Collected Stories includes both volumes of the National Book
Award-winning author Shirley Hazzard's short-story collections--Cliffs
of Fall and People in Glass Houses--alongside uncollected works and
two previously unpublished stories
Shirley Hazzard's Collected Stories is a work of staggering breadth
and accomplishment. Taken together, these twenty-eight short stories are
masterworks in telescoping focus, ranging from quotidian struggles
between beauty and pragmatism to satirical send-ups of international
bureaucracy, from the Italian countryside to suburban Connecticut.
Hazzard's heroes are high-minded romantics who attempt to fit their
feelings into the twentieth-century world of office jobs and dreary
marriages.
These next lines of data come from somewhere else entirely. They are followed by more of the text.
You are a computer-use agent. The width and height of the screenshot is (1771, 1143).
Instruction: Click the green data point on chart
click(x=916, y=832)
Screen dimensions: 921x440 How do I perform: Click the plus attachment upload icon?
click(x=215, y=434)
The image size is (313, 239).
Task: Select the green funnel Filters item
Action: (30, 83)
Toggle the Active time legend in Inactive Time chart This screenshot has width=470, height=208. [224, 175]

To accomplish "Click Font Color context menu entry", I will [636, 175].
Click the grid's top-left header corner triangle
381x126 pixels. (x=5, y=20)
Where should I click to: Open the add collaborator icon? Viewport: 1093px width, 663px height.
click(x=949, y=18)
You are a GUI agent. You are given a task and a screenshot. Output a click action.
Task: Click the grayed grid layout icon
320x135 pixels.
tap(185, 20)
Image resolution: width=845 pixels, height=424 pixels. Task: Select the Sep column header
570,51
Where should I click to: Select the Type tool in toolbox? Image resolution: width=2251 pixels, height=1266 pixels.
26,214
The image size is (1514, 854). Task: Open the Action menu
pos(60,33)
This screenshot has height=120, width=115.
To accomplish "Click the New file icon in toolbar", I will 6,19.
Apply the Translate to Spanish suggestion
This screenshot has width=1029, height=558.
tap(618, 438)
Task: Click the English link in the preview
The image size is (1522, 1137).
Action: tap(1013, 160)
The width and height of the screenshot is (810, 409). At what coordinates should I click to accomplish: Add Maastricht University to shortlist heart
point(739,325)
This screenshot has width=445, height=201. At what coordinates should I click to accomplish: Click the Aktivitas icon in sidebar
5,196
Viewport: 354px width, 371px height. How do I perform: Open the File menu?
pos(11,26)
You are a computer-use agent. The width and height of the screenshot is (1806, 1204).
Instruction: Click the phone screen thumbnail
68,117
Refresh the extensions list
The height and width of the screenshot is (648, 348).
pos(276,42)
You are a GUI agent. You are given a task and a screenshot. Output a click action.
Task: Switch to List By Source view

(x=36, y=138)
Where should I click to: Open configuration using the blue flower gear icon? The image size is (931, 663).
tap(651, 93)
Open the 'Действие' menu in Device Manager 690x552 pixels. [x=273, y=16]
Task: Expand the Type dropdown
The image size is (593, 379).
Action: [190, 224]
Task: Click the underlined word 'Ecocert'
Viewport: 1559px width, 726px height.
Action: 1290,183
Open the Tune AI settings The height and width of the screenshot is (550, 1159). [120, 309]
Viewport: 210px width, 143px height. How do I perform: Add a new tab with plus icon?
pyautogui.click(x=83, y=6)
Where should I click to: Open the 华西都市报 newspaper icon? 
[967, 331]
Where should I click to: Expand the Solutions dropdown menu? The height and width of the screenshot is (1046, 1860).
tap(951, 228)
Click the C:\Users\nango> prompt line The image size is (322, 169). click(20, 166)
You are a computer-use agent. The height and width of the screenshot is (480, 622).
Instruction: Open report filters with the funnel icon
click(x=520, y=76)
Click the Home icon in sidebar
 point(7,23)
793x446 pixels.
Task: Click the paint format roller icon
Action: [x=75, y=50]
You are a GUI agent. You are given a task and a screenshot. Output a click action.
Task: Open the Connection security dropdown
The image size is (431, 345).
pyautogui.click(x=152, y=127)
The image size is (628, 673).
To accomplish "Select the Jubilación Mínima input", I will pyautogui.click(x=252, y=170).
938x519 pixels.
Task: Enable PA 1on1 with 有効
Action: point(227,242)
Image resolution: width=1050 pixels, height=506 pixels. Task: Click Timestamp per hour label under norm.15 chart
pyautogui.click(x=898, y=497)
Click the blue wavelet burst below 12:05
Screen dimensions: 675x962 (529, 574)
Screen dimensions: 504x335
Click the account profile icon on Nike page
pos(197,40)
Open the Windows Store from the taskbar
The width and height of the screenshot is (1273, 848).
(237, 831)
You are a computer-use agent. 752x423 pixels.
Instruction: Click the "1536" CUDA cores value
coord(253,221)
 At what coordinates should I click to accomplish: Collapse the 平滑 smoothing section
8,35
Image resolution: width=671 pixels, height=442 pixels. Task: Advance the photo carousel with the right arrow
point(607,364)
After all, as she writes in The Picnic, It was tempting to
confine oneself to what one could cope with. And one couldn't cope with
love. And yet it is the comedy, the tragedy, and the splendor of love,
the pursuit and the absence of it, that animates Hazzard's stories and
provides the truth and beauty that her protagonists seek.
Hazzard once said, The idea that somebody has expressed something, in a
supreme way, that it can be expressed; this is, I think, an enormous
feature of literature. Her stories themselves are a supreme evocation of
writing at its very best: probing, uncompromising, and deeply felt.